[start AVAILABLE DATA]

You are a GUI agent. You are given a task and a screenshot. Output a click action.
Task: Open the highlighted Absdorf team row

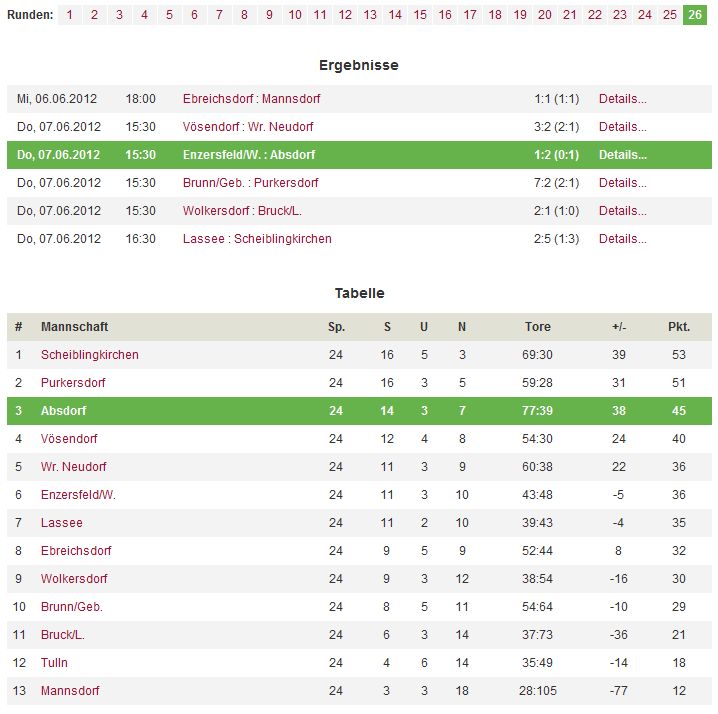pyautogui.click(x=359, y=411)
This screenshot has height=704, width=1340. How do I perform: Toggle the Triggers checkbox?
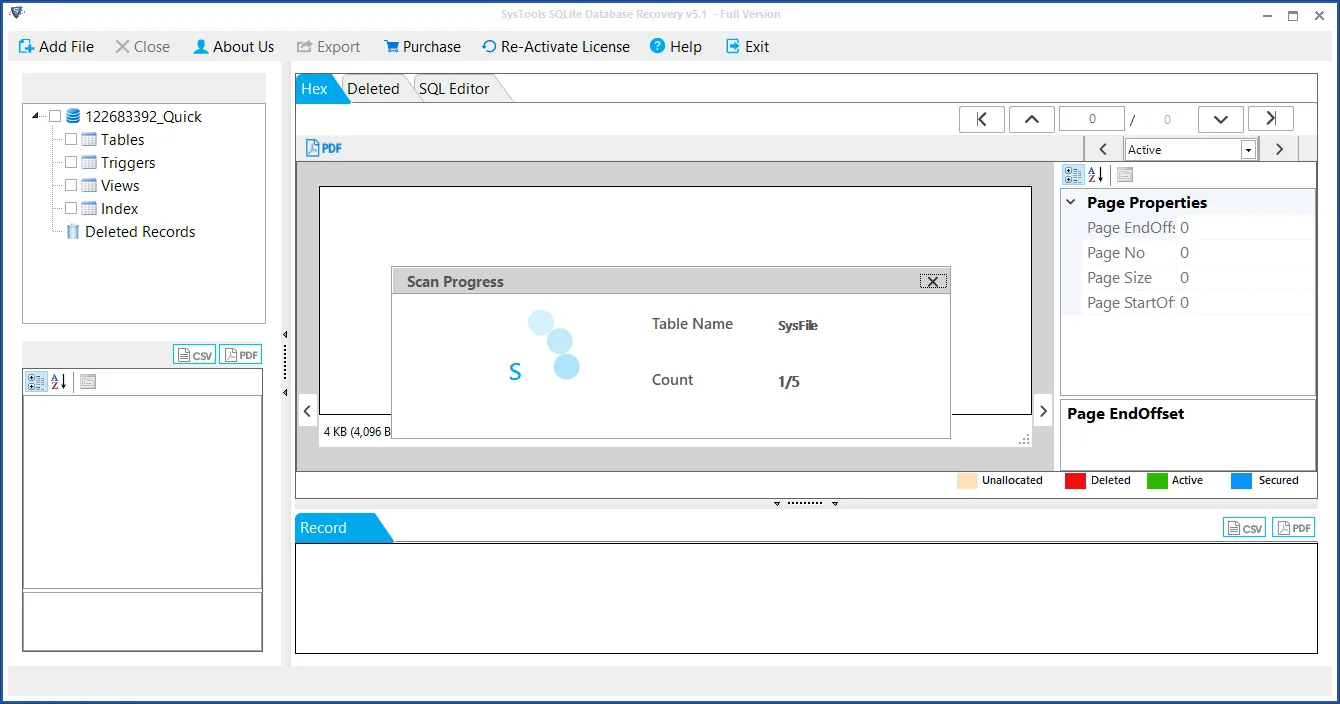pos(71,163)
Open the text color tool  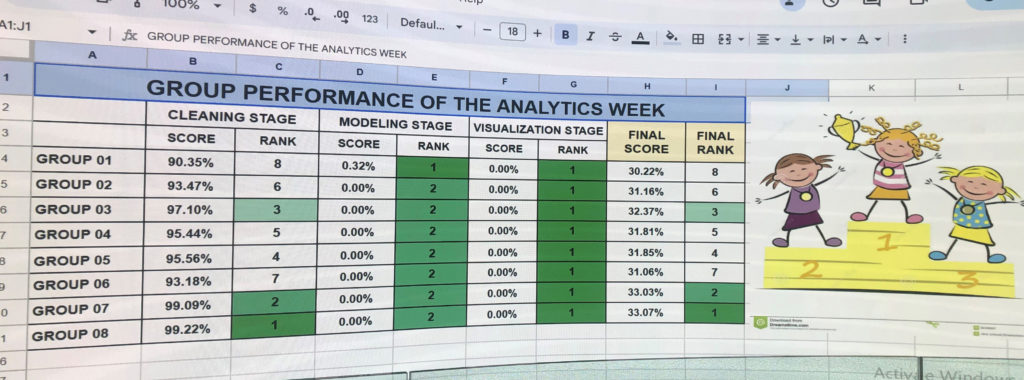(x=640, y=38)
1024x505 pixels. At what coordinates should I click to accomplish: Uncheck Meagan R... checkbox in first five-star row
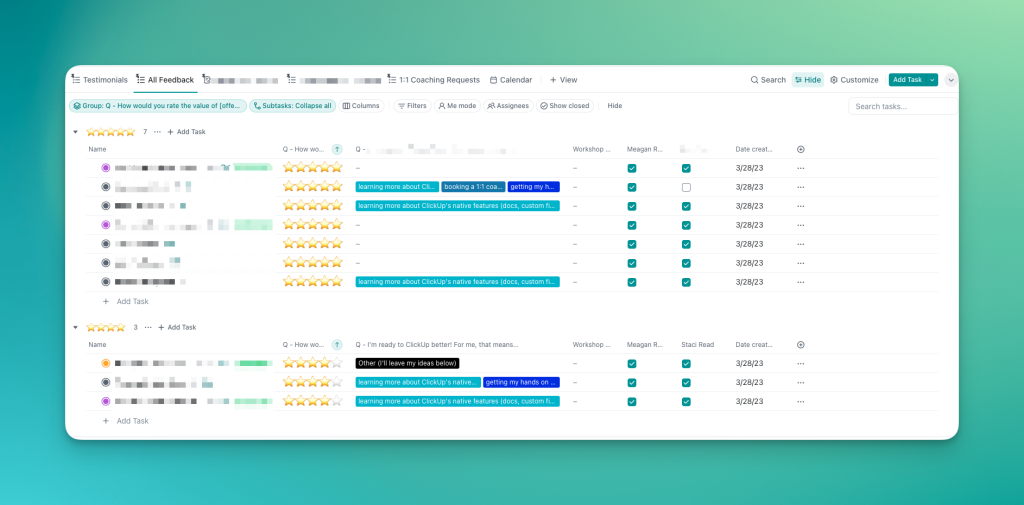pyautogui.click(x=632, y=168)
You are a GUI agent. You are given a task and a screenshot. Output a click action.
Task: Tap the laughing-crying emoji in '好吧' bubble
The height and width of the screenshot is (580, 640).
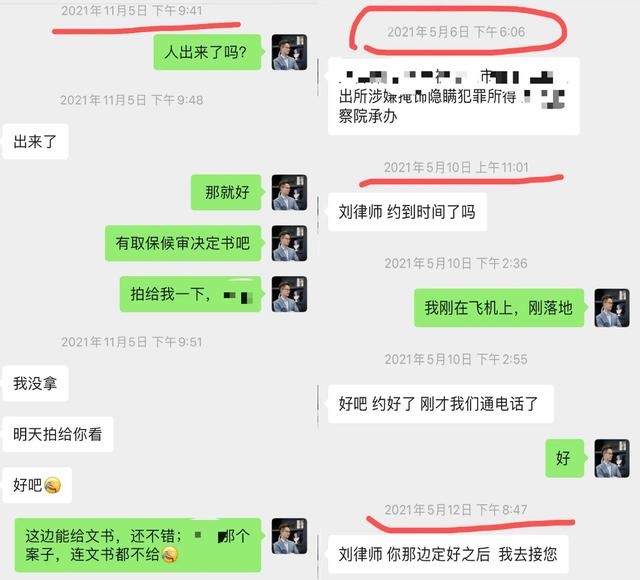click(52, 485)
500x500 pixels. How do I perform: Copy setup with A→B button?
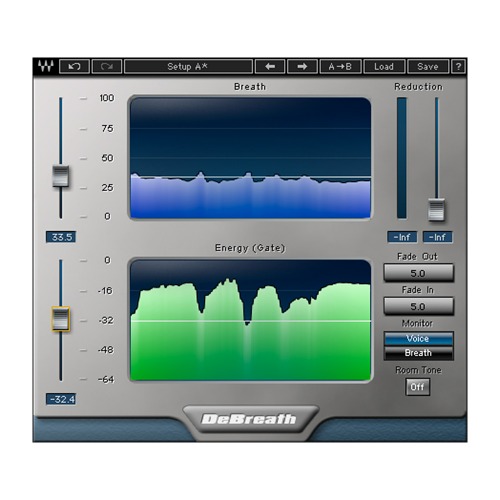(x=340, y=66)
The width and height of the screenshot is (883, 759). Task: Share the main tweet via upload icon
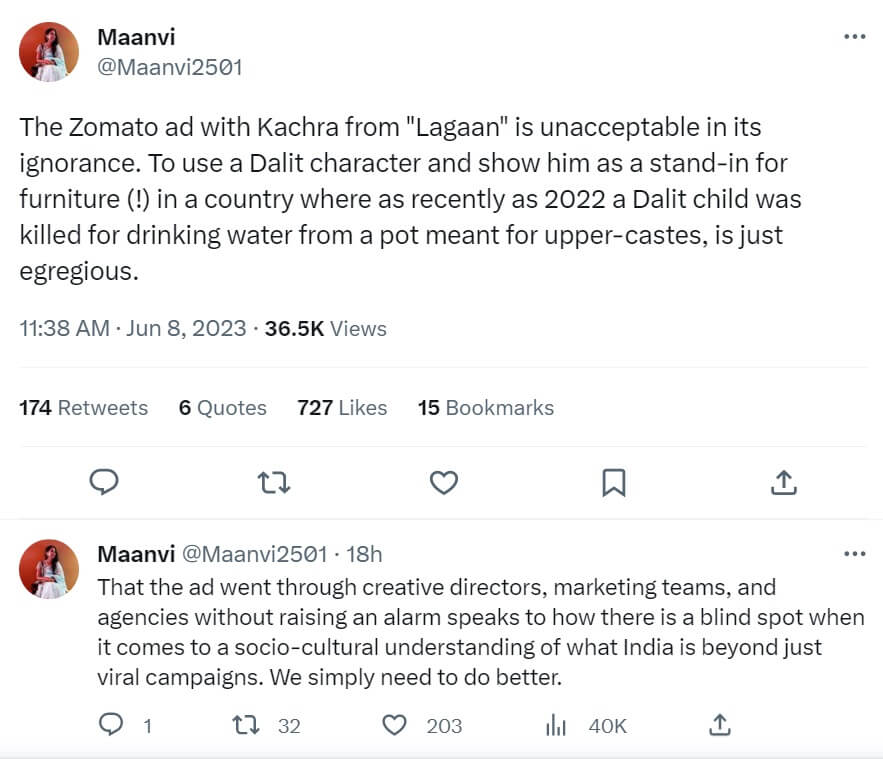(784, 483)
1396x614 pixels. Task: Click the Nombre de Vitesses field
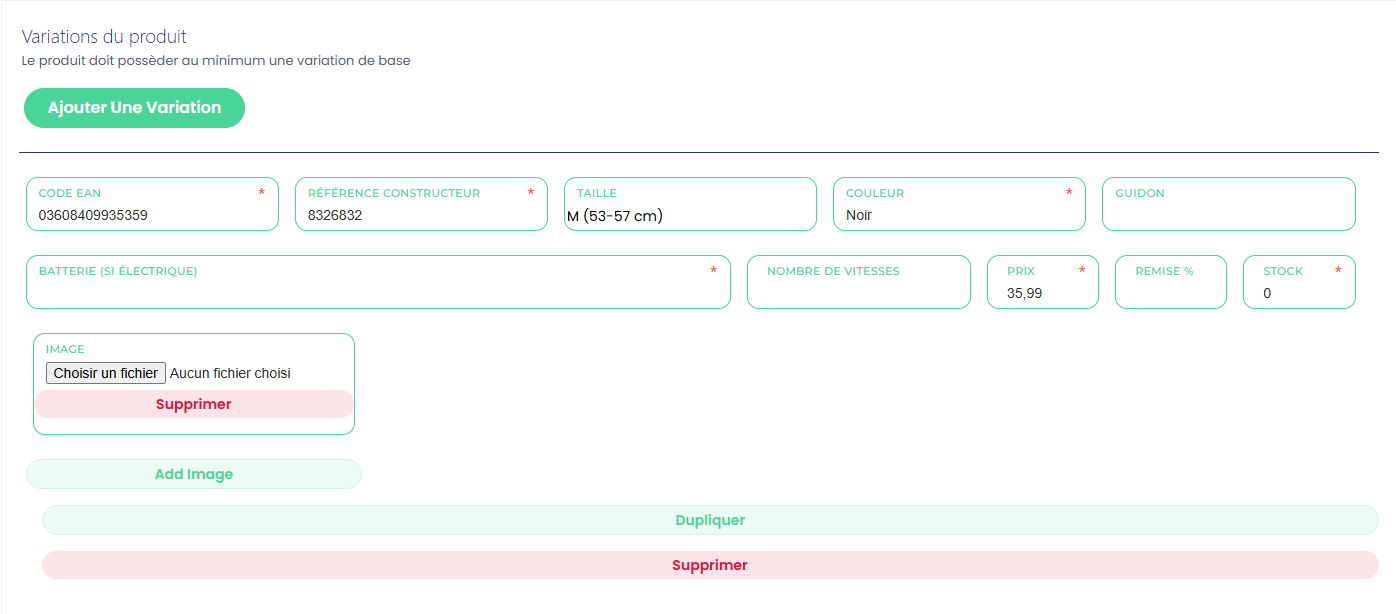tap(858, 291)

[end AVAILABLE DATA]

▸ **WHAT THE TASK REQUIRES**
Starting at the line that contains "The width and" and ending at the last of the items, rewrite those lines as a numbered list, skipping any blank lines and leaving out the pictures.

▸ **RESULT OF THE TASK**
1. The width and height of the screenshot is (883, 759). Task: Share the main tweet via upload icon
2. (784, 483)
3. 1396x614 pixels. Task: Click the Nombre de Vitesses field
4. tap(858, 291)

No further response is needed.